Interface element records
▬▬▬

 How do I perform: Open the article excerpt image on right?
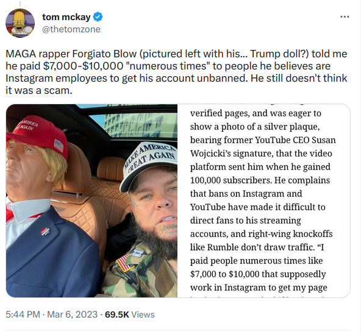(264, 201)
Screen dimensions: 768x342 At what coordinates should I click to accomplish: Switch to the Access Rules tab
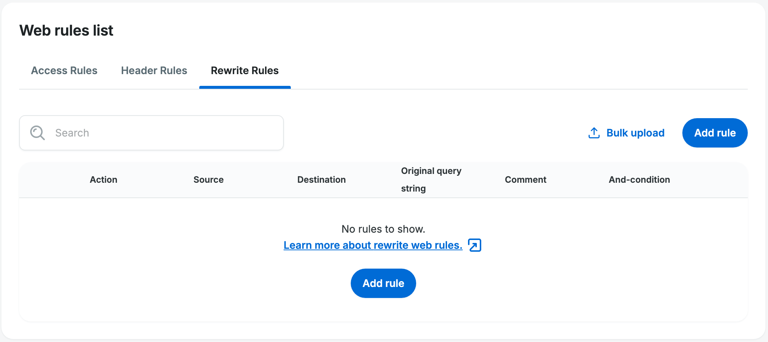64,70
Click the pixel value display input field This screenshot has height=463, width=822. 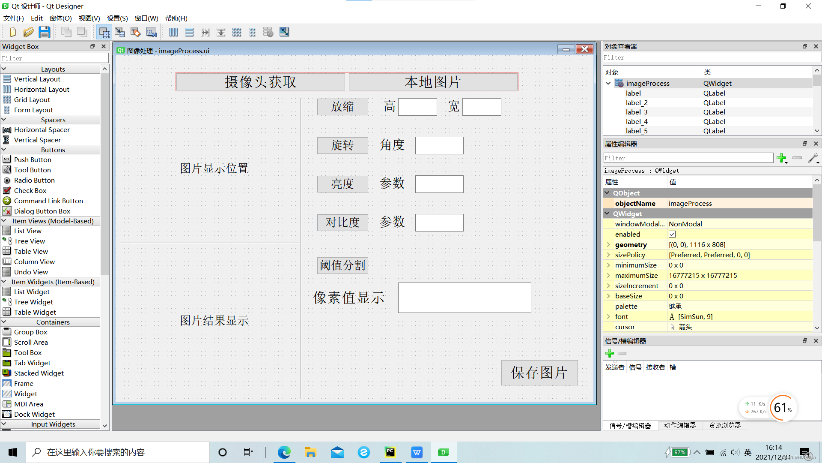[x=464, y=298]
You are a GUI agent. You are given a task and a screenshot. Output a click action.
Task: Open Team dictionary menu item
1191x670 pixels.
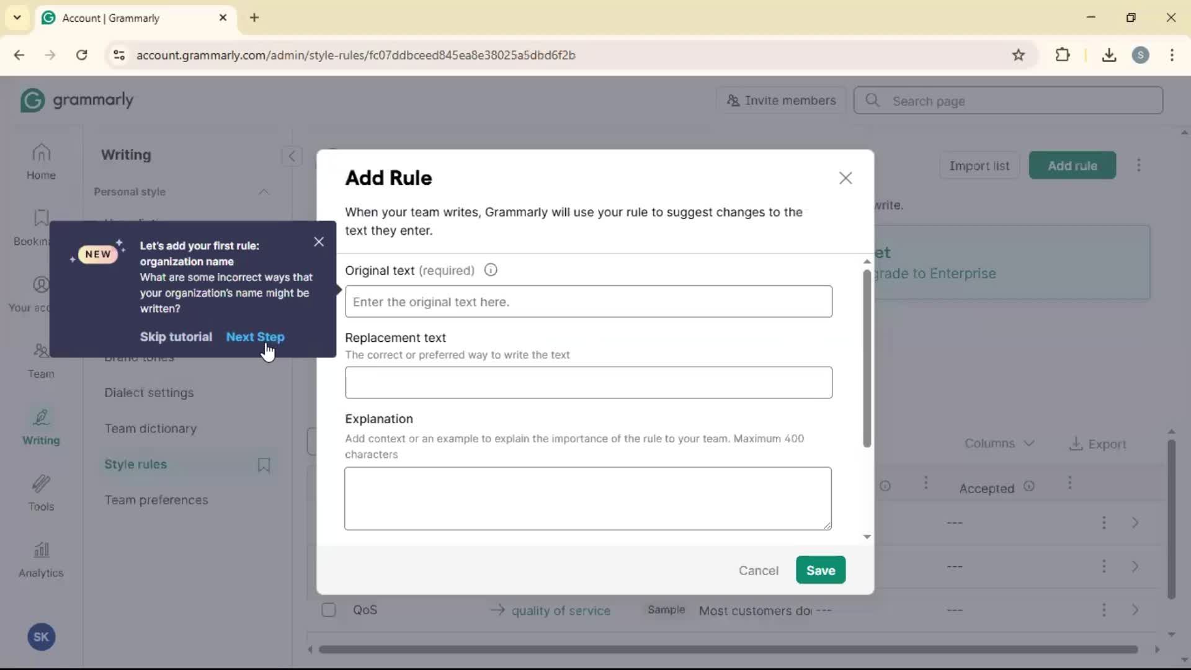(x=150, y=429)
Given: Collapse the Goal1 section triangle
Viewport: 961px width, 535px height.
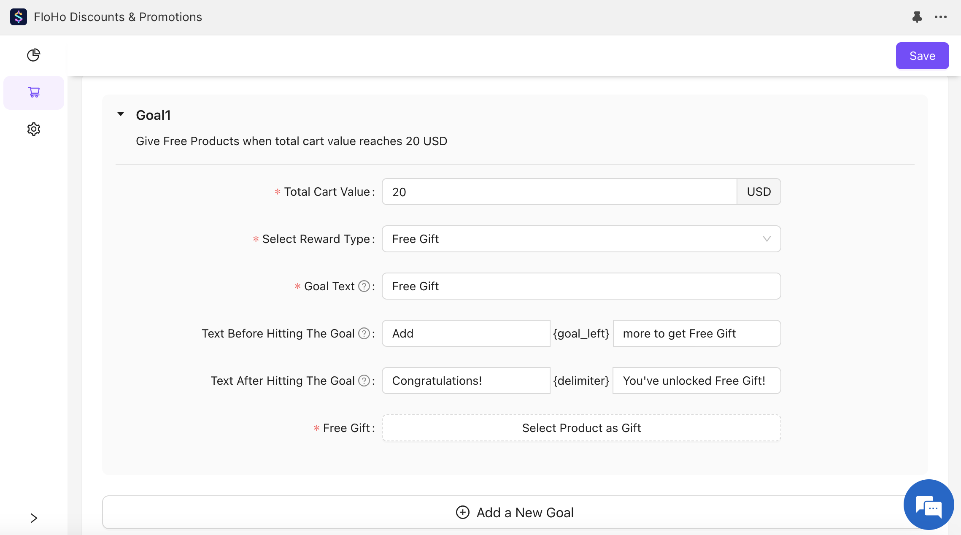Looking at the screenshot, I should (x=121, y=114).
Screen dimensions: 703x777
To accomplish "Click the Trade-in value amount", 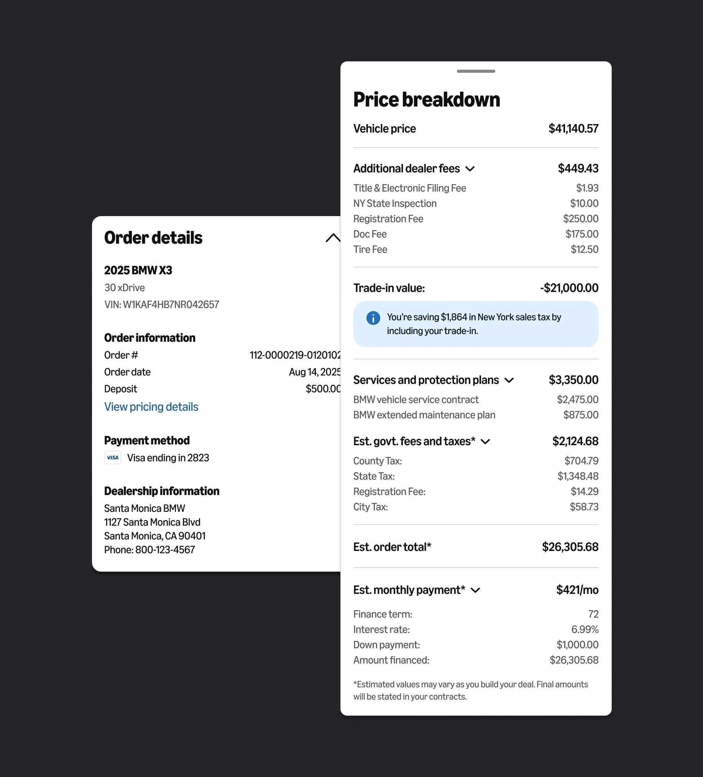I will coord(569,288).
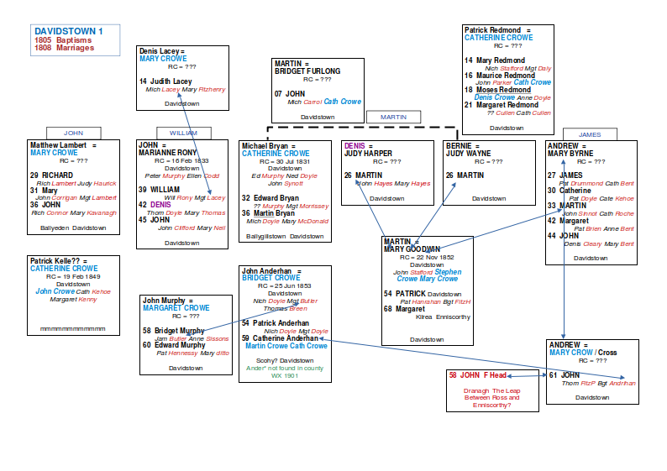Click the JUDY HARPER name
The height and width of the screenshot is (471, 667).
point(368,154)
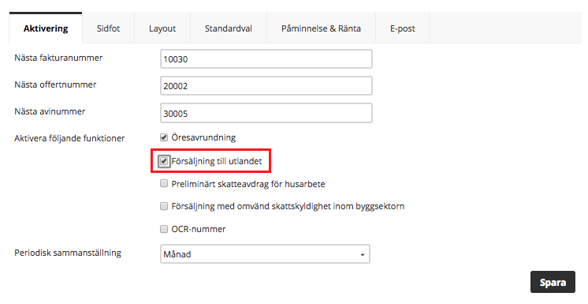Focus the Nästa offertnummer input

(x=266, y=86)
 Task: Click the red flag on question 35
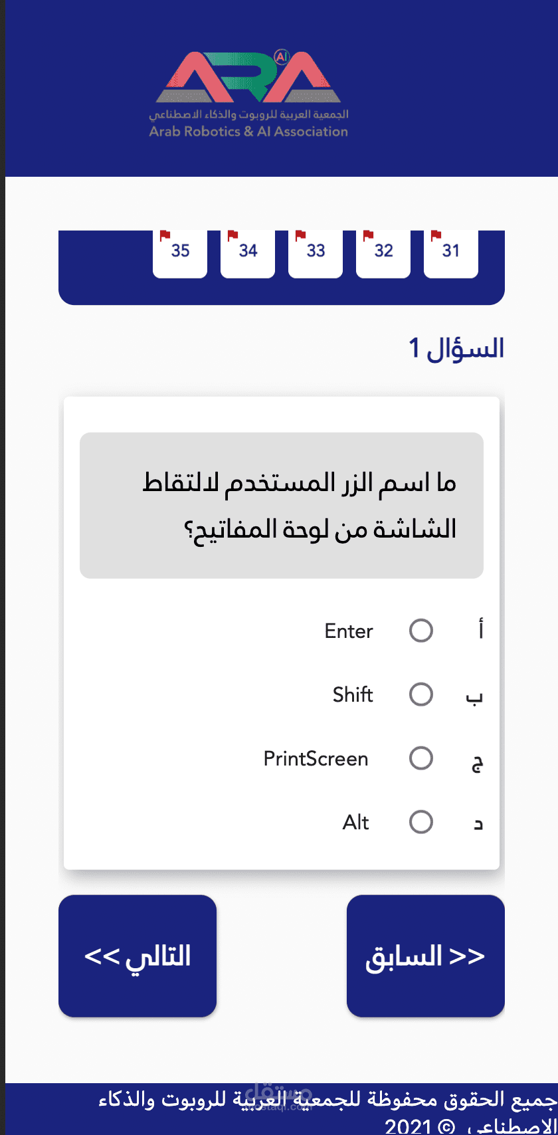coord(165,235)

▬▬▬

THE TASK -> Count the lines of the records that contain the string "dimensions". Give only the number.

FULL RESPONSE -> 2